# [DATA EXTRACT]
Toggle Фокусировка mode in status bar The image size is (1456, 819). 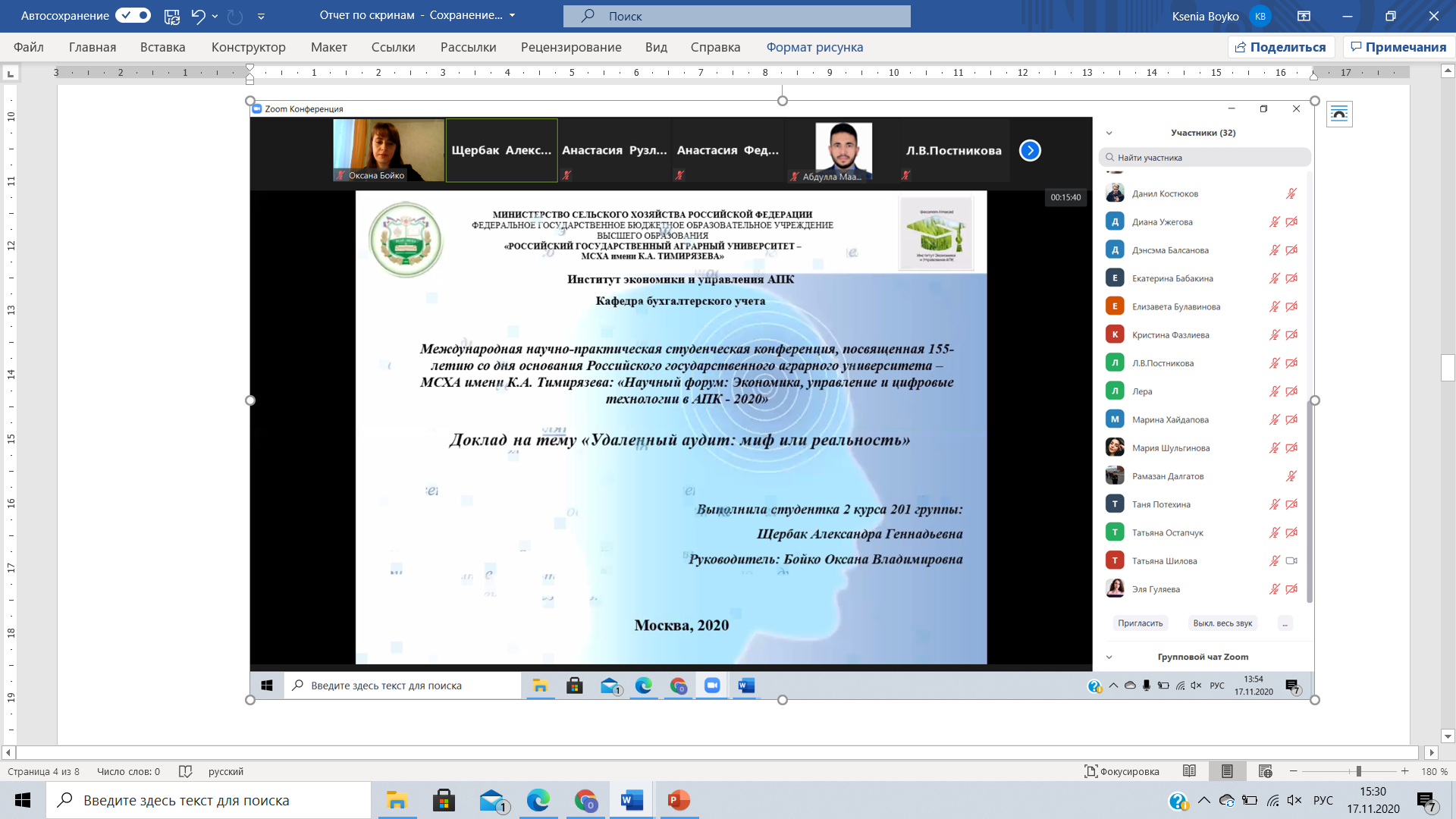pyautogui.click(x=1122, y=771)
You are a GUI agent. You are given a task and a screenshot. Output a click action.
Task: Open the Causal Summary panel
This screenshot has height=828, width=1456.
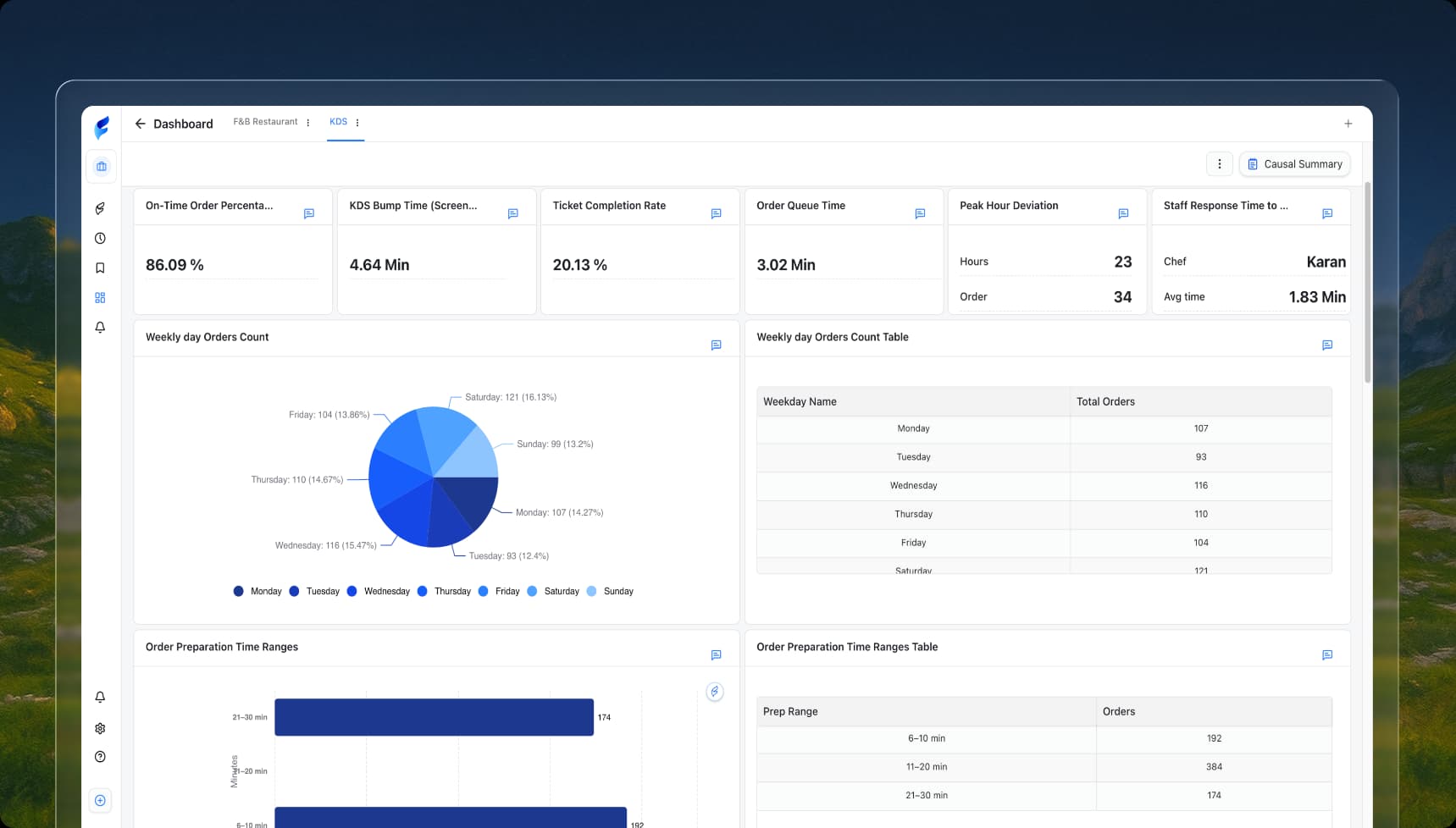pos(1294,163)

# [EXERCISE]
Each line from the one with "Task: Open the Causal Summary panel" to the last line of the listing should be returned exactly, both ends included, and no picture with them.

# [FINAL ANSWER]
Task: Open the Causal Summary panel
This screenshot has height=828, width=1456.
pos(1294,163)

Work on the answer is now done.